Cash generation — are the earnings real?
Cash conversion is the most important signal in this name. Across the past decade, CFO has averaged roughly 2.5x net income — a structural feature of the insurance model, where premium reserves and float build CFO ahead of GAAP recognition. The 2024 collapse in CFO (just $0.15B) was timing-driven (Medicaid receivable build) and reversed in 2025 ($5.1B). Despite the GAAP disaster, FY2025 FCF still printed $4.3B, equating to roughly a 21% FCF yield on current market cap.
Capital allocation
Centene pays no dividend. The post-2022 capital allocation pivot is clear: roughly $9B of buybacks across 2022-2025 plus active debt paydown. With shares at multi-year lows, current buyback pace (about $1.5B in 2025) translates to a meaningful 7% of float repurchased annually if sustained.
Balance sheet health
Leverage looks misleadingly negative for 2025 only because EBITDA went negative — net debt itself dropped to $0.9B (from $5.4B in 2024) as the company actively paid down debt and used cash flow generation. Pre-impairment, the balance sheet is the strongest it has been since the WellCare acquisition: $17.9B of cash against $18.8B of debt. This is the single most underappreciated line item — the company has the financial flexibility to absorb another bad year if 2026 underwriting also disappoints.

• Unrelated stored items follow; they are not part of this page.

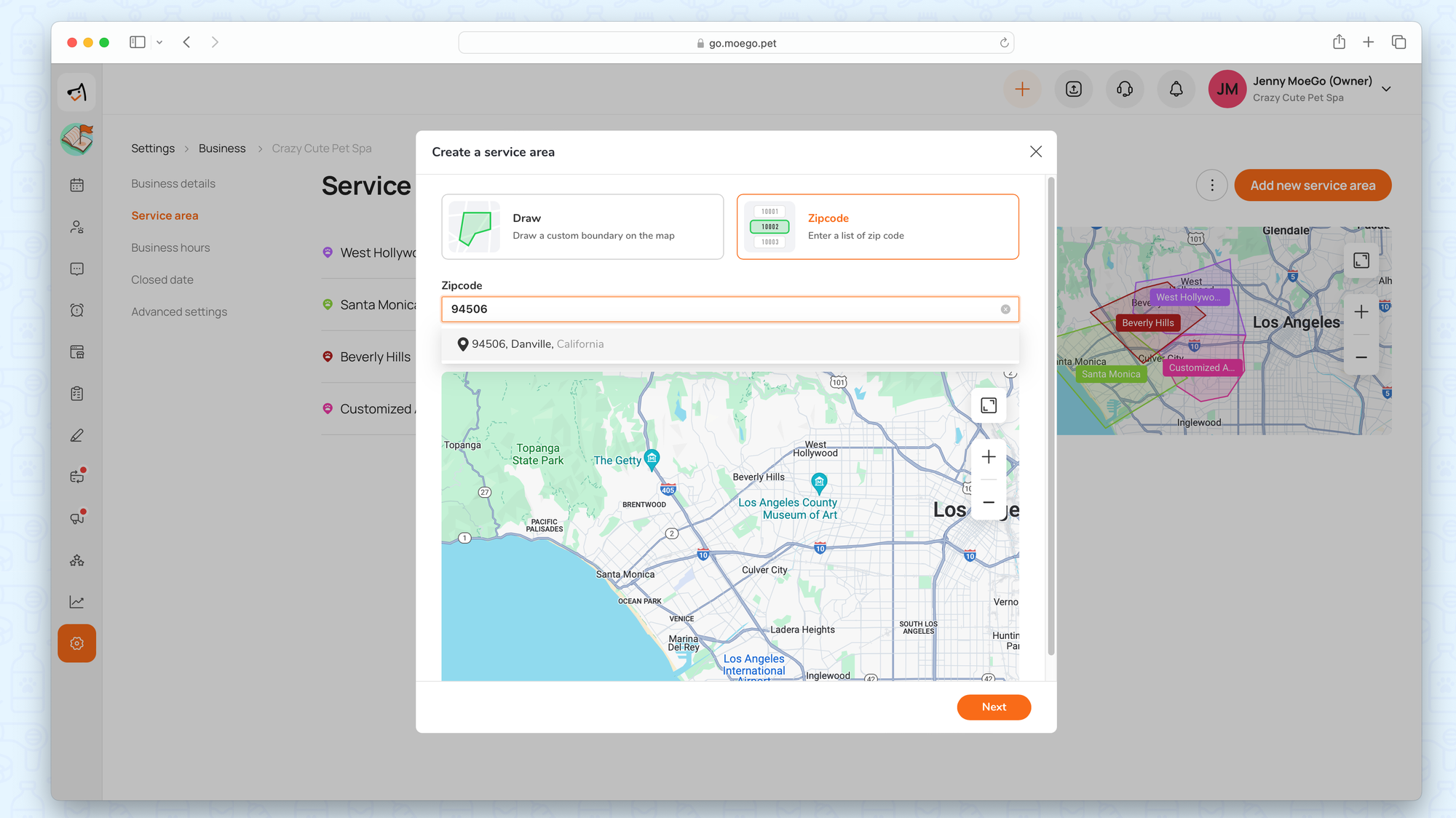Open the support headset icon
Screen dimensions: 1456x818
(1125, 89)
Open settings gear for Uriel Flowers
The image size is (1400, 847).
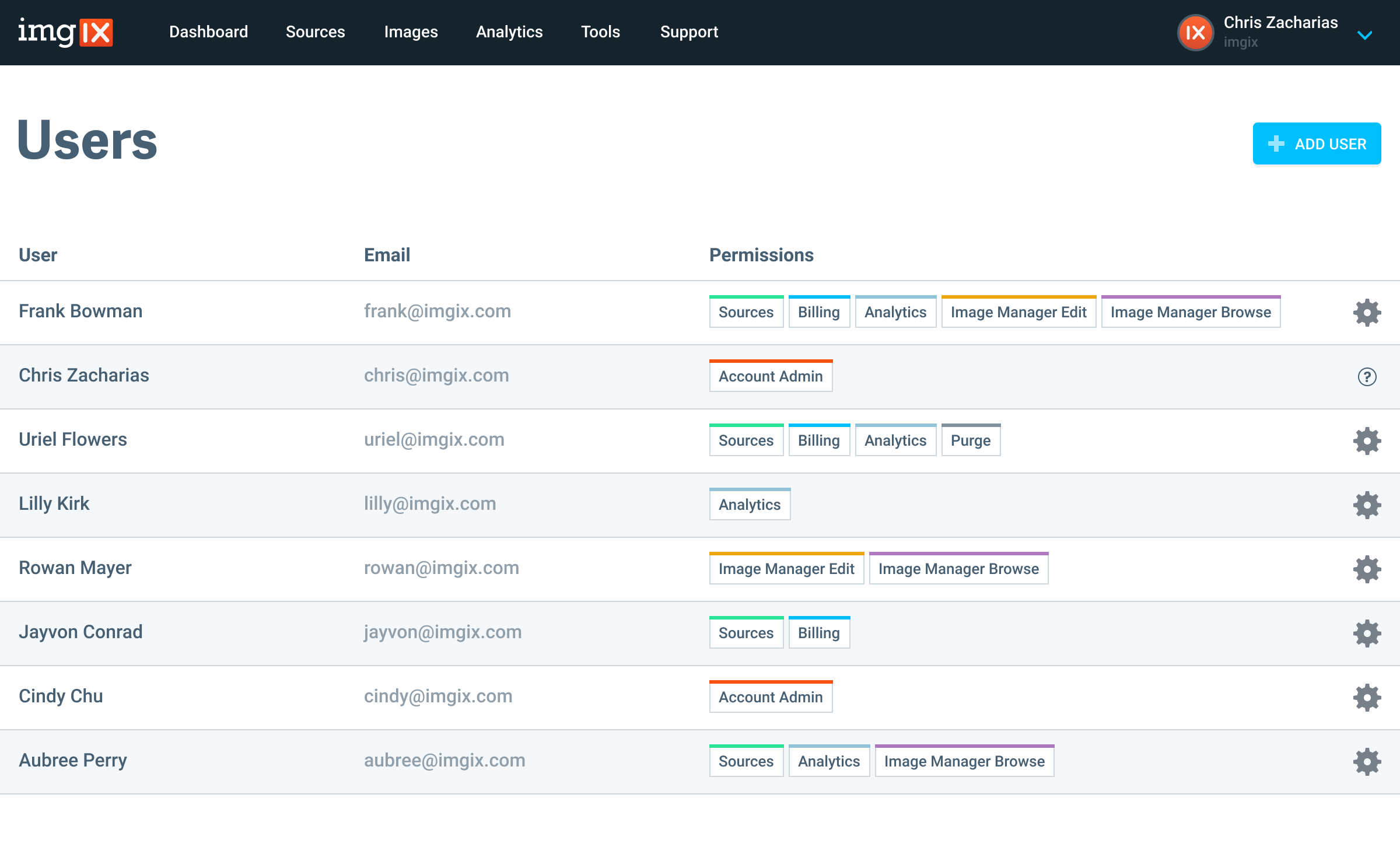[x=1367, y=440]
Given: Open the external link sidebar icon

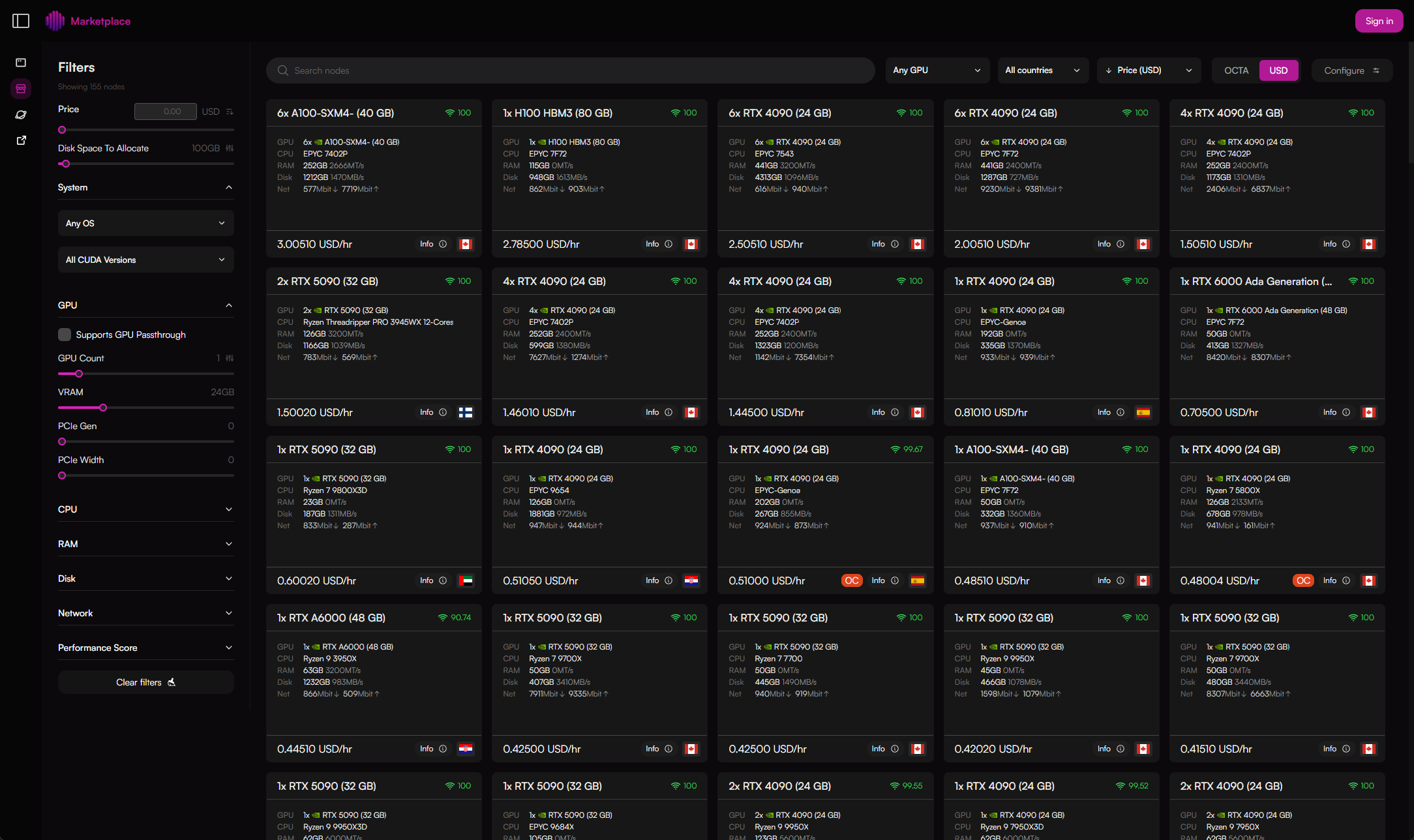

Valuation — now vs its own 20-year history
Forward P/E
Median 5y Trailing P/E
P/Sales (TTM)
P/Book (MRQ)
This is the single most important visual on the page. CNC's P/Sales has compounded down for nearly a decade, from over 1.5x in 2014 to 0.10x today — the lowest in 20 years and roughly half the 2019-2023 average of 0.33x. P/Book at 1.03x means the market is essentially valuing the franchise at its tangible accounting equity. Forward P/E of 14x is the bridge: it implies analysts model a return toward $3+ EPS in 2026, which would put the multiple meaningfully under the 5-year median P/E of 19x — i.e., the stock is priced cheap if earnings normalize.
Peer comparison
Centene trades at the deepest sales-multiple discount in the group — half of HUM (also struggling) and a third of ELV. The closest comp is HUM, which is also wrestling with cost-trend losses; HUM's forward P/E of 24x against CNC's 14x reflects either greater conviction in HUM's recovery or relative pessimism on Centene's Marketplace exposure. The 0.12x P/Sales is the cheapest in major US managed care.
Fair value & scenario
The base case anchors on management's stated 2026 EPS guide of "above $3" and a 14x multiple, landing close to today's price — the market is pricing exactly the company's own 2026 guide. Upside requires a multiple rerate toward the 5-year median; downside requires guidance to slip again. A simple sales-based cross-check (0.20x P/S × $200B revenue at peer-median = $40B market cap, or roughly $80/share) suggests the historical cross-multiple framework points well above today, but only if the franchise's earnings power reverts.
What to take away
The numbers confirm that Centene's underlying cash engine is still working — $4.3B of FCF and a meaningfully de-levered balance sheet in the same year as a -$6.7B GAAP loss is unusual and durable. They contradict the popular framing of CNC as a low-quality, broken business: cash conversion has averaged 2.5x net income over a decade, and the 2025 disaster was driven primarily by a single non-cash impairment plus a bounded Marketplace underwriting miss. Watch next the Q1 2026 medical loss ratios across Medicaid and Marketplace and management's reaffirmation (or revision) of the "$3+" 2026 EPS guide on April 28, 2026 — that single data point will reset the entire multiple discussion.